From the data below, copy out every line from the line with "Akzeptieren (51, 491)" to the line with "sheriffcranes@gmail.com (62, 794)", keeping each line unchanged and omitting the pictures.

---- Information supplied

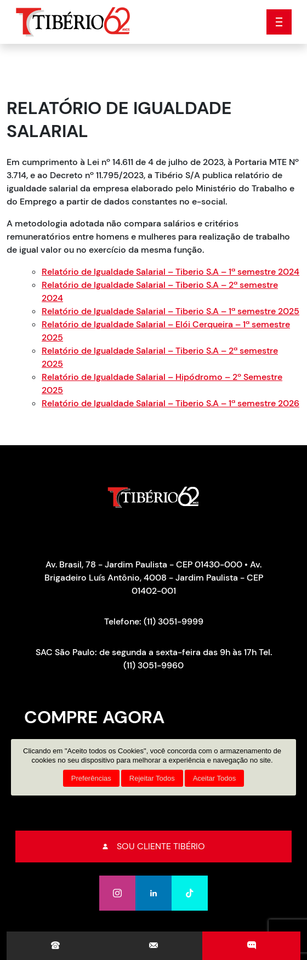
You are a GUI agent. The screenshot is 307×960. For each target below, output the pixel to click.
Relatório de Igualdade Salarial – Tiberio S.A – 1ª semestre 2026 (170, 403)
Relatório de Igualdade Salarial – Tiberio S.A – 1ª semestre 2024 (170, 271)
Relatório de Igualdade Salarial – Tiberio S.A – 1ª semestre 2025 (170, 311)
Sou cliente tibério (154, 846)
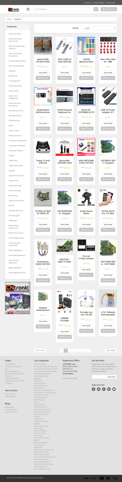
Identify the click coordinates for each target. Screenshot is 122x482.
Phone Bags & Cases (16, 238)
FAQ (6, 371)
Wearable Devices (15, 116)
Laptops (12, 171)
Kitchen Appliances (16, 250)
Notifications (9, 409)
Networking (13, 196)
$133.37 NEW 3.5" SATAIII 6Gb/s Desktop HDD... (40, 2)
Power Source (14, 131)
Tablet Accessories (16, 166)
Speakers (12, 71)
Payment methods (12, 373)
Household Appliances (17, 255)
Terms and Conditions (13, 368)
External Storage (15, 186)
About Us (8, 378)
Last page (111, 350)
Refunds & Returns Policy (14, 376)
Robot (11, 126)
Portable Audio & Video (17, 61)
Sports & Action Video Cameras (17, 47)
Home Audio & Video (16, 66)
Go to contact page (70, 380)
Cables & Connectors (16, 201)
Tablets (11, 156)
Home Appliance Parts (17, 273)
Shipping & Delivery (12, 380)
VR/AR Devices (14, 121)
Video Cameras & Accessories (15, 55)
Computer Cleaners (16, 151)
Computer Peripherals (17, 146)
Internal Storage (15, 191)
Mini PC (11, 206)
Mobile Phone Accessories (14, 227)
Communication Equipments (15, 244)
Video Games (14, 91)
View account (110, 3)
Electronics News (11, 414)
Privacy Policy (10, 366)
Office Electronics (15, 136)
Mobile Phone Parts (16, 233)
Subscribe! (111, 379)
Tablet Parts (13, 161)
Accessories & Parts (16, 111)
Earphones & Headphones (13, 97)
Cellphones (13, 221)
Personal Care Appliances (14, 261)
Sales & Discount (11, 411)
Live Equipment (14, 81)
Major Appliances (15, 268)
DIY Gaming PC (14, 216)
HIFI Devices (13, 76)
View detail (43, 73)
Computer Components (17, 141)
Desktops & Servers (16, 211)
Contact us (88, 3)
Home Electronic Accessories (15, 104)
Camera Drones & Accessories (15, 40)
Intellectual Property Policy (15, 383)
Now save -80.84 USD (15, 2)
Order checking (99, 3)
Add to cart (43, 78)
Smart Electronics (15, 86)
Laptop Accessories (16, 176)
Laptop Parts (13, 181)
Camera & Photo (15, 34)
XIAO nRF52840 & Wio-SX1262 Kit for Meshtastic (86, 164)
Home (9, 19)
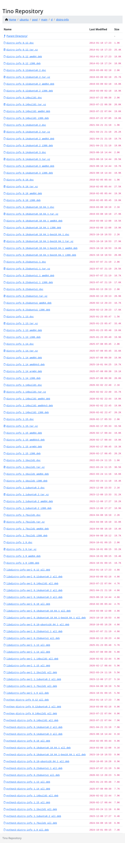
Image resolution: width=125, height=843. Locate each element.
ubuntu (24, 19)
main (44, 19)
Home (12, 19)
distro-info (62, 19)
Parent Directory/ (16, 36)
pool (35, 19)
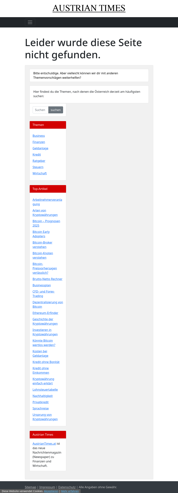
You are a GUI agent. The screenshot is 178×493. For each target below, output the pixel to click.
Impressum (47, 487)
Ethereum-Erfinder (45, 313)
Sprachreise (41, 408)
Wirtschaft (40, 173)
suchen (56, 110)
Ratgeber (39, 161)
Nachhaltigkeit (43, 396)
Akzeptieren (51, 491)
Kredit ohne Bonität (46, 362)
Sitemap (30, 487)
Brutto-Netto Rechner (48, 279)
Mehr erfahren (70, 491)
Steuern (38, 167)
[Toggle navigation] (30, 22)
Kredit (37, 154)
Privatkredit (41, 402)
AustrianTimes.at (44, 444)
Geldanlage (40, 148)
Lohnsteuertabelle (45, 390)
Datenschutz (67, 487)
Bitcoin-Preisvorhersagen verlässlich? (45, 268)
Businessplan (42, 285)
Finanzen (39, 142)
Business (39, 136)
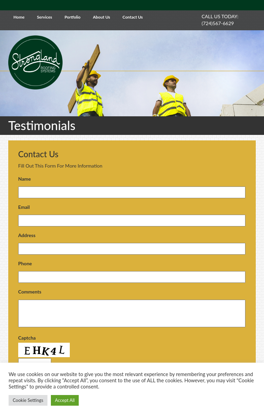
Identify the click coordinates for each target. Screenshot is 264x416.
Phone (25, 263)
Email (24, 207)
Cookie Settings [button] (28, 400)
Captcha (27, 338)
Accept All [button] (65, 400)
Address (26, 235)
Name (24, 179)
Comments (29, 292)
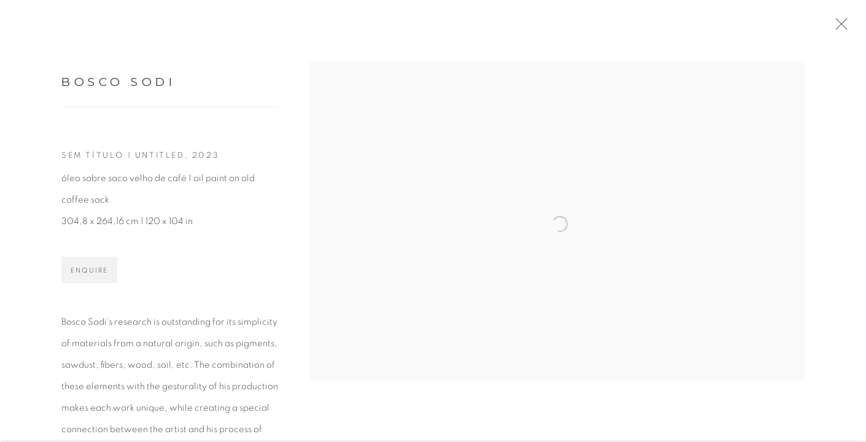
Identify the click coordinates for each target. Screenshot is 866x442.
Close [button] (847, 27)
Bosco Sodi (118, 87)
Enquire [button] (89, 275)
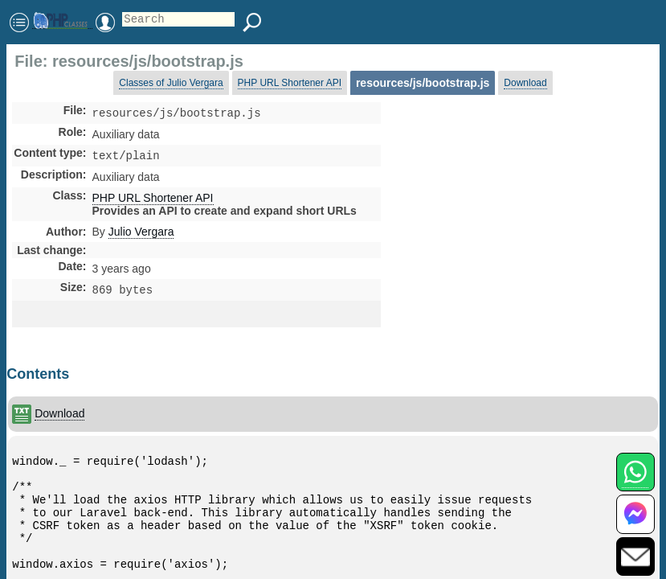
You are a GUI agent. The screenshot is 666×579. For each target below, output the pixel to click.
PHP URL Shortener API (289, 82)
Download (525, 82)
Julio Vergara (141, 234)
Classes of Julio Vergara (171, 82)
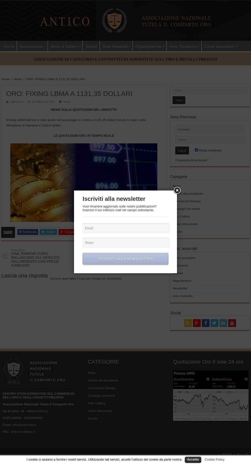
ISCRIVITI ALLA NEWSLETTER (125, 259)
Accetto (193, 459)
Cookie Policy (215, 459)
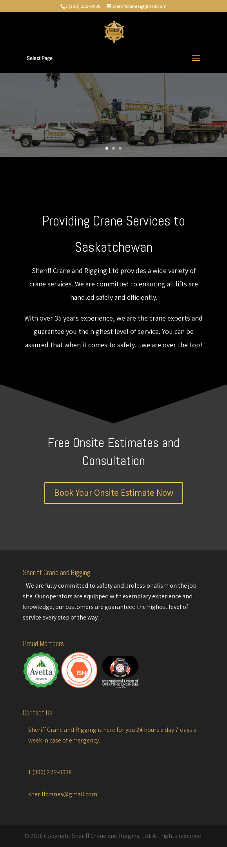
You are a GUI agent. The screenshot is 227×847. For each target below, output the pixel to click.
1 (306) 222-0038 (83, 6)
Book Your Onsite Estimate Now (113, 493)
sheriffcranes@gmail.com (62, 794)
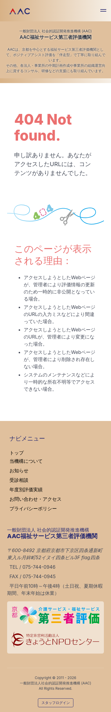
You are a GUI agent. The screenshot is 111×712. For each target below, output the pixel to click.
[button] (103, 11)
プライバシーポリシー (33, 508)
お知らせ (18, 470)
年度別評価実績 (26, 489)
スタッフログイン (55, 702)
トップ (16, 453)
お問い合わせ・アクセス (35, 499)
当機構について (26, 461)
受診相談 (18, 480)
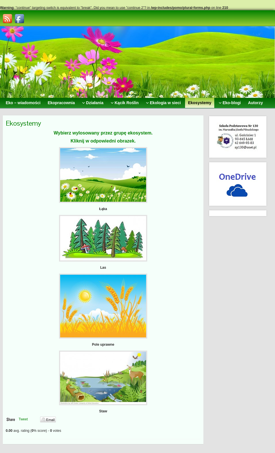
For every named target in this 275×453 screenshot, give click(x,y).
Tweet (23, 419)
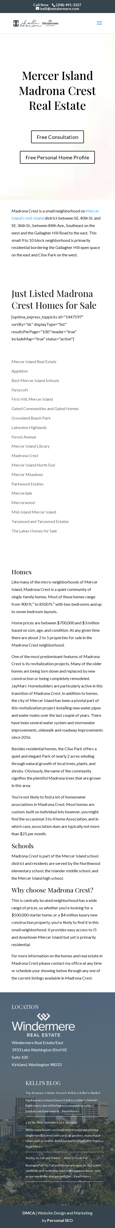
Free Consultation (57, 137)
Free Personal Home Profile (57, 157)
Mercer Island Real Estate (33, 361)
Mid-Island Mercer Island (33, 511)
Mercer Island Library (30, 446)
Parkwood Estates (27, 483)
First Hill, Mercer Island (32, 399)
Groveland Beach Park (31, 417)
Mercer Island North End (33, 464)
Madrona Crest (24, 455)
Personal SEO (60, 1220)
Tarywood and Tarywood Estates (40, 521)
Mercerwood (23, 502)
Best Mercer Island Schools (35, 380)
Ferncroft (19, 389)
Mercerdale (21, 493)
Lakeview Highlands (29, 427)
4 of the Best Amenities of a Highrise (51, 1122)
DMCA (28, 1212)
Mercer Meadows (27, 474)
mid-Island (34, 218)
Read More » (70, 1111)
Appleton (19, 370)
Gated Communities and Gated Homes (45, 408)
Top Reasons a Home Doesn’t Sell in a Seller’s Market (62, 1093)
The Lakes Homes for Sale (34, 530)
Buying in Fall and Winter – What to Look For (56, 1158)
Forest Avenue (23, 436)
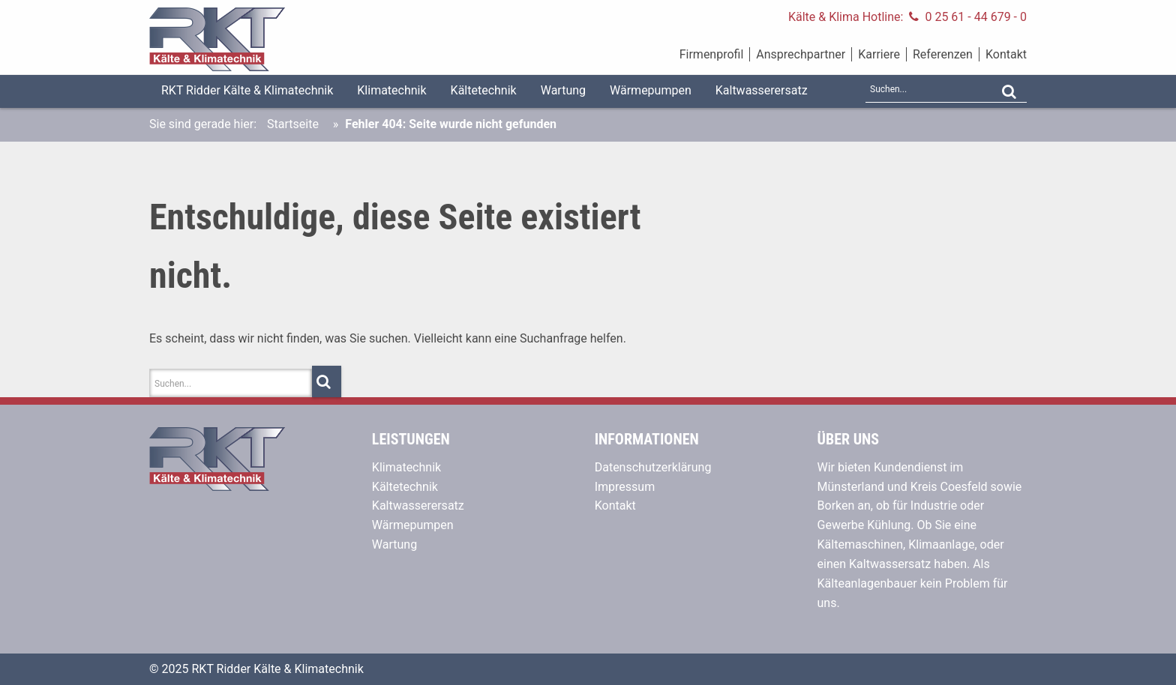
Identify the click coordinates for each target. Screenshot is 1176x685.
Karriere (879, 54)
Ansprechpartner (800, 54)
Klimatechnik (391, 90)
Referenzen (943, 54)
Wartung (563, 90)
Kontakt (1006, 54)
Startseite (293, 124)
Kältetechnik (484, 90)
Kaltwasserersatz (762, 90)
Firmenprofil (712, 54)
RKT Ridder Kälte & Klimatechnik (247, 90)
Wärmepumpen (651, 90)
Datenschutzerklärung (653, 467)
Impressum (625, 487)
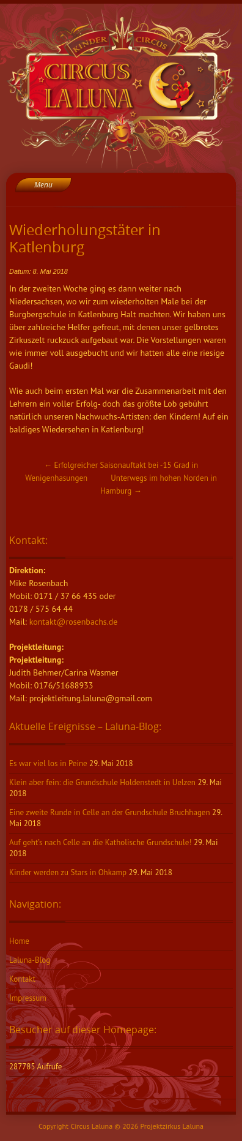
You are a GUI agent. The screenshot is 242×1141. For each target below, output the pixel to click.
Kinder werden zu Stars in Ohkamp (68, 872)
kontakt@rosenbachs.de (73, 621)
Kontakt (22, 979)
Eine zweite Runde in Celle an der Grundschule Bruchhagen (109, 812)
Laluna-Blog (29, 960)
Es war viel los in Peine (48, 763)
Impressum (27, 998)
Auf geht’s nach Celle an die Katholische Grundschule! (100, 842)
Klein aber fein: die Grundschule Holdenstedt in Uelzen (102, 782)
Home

--------

- **Response to the exercise**
Akzeptieren (51, 491)
Kredit ohne Bonität (46, 362)
Sitemap (30, 487)
Brutto-Netto Rechner (48, 279)
Mehr erfahren (70, 491)
Steuern (38, 167)
[Toggle navigation] (30, 22)
Kredit (37, 154)
Privatkredit (41, 402)
AustrianTimes.at (44, 444)
Geldanlage (40, 148)
Lohnsteuertabelle (45, 390)
Datenschutz (67, 487)
Bitcoin-Preisvorhersagen verlässlich? (45, 268)
Businessplan (42, 285)
Finanzen (39, 142)
Business (39, 136)
Identify the click coordinates for each target. Screenshot is 264x416.
Phone (25, 263)
Email (24, 207)
Cookie Settings [button] (28, 400)
Captcha (27, 338)
Accept All [button] (65, 400)
Address (26, 235)
Name (24, 179)
Comments (29, 292)
Identify the click coordinates for each target. Screenshot is 866x442.
Close [button] (847, 27)
Bosco Sodi (118, 87)
Enquire [button] (89, 275)
You are a GUI agent. The screenshot is 666×579. For each target below, output the pixel to click.
PHP URL Shortener API (289, 82)
Download (525, 82)
Julio Vergara (141, 234)
Classes of Julio Vergara (171, 82)
ISCRIVITI ALLA NEWSLETTER (125, 259)
Accetto (193, 459)
Cookie Policy (215, 459)
You are a GUI agent. The screenshot is 227×847. For each target below, output the pixel to click.
1 (306) 222-0038 (83, 6)
Book Your Onsite Estimate Now (113, 493)
sheriffcranes@gmail.com (62, 794)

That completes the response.